I have a feeling that [itex]\boxed{ \mathbb Q( \sqrt 2 ) \cong \frac{\mathbb Q[X]}{(X^2-2)}} [/itex]. (if not readable: the RHS is with [X])
Is this true? If so, how can I prove it? I suppose it would suffice I could show that the RHS is the smallest field extension of the rationals that contains sqrt(2) (as the LHS is obviously just that).

Also, is there maybe even a more general result behind this?

You are 100% correct that this is true. How do we prove it? Well, the crucial point is that [itex]X^2-2[/itex] is an irreducible polynomial in [itex]\mathbb{Q}[X][/itex]. This means that
[itex]\mathbb{Q}/(X^2-2)[/itex] is a field. So the following function

[tex]f:\mathbb{Q}\rightarrow \mathbb{Q}/(X^2-2):q\rightarrow [q][/tex]

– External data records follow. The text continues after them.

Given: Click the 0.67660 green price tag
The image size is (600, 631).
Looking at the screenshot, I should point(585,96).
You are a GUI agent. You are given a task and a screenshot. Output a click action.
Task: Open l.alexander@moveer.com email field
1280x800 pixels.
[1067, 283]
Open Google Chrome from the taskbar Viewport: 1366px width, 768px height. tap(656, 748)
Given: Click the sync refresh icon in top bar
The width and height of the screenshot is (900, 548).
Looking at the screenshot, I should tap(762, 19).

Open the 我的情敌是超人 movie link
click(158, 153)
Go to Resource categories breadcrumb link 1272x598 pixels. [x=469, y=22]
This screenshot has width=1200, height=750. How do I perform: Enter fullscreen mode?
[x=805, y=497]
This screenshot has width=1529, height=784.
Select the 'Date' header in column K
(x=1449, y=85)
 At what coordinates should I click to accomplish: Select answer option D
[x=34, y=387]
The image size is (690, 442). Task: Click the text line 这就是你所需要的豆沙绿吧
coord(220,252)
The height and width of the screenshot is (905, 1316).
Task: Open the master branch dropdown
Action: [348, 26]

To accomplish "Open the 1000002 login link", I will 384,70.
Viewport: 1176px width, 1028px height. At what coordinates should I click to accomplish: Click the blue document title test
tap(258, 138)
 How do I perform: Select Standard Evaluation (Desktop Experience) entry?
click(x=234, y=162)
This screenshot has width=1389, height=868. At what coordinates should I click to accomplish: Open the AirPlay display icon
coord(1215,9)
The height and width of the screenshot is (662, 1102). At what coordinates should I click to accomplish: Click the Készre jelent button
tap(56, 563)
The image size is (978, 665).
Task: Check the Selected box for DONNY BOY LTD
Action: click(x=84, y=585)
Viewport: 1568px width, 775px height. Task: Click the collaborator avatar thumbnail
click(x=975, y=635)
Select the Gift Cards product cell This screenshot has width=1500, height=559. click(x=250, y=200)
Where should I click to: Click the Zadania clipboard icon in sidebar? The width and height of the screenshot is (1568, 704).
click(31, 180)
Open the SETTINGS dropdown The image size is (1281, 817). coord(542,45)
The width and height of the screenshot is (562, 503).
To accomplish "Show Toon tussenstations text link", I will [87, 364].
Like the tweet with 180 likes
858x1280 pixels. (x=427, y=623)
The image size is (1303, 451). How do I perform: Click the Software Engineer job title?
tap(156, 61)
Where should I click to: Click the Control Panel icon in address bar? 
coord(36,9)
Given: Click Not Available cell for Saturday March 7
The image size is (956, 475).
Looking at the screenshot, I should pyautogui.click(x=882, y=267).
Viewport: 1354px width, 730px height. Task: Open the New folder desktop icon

is an injective field homomorphism. We extend this field homomorphism to

[tex]f:\mathbb{Q}(\sqrt{2})\rightarrow \mathbb{Q}/(X^2-2):a+b\sqrt{2}\rightarrow [a+bX][/tex]

Check that this is an isomorphism.

This result can be generalized. The correct generalization involves splitting fields. If P(X) is an irreducible polynomial over a field F, then there exists a field extension K of F such that P(X) has a root in K. Indeed, we define

[tex]K=F[X]/(P(X))[/tex]

If a is the root, then we can even define

[tex]f:F(a)\rightarrow K[/tex]

by defining f(a)=X. This is again surjective.

What does this have to do with splitting fields? Well, we can use this result to show that: if P(X) is a polynomial over a field F, then there exists a field extension K of F such that P(X) splits.

Why is this true? Well, repeatedly apply the above to the irreducible factors of P(X).
 
  • #3
Thank you very much! :)
 
  • #4
It also might be useful to learn about minimal polynomials. If [itex] \alpha[/itex] is the root of some polynomial in [itex] F[X] [/itex], then there is a unique monic irreducible polynomial [itex]m_{\alpha, F}(X) \in F[X][/itex], which is known as the minimal polynomial of [itex] \alpha[/itex] over [itex]F[/itex]. It's said to be minimal because if f(X) is any other polynomial with [itex] \alpha[/itex] as a root, then [itex] m_{\alpha, F}(X) \, | \, f(X)[/itex]. (What's more, a monic polynomial over F with [itex] \alpha[/itex] as a root is the miminal polynomial of alpha over F iff it is irreducible over F.) It's then a theorem that [itex] F(\alpha) \cong F[X]/(m_{\alpha, F}(X))[/itex].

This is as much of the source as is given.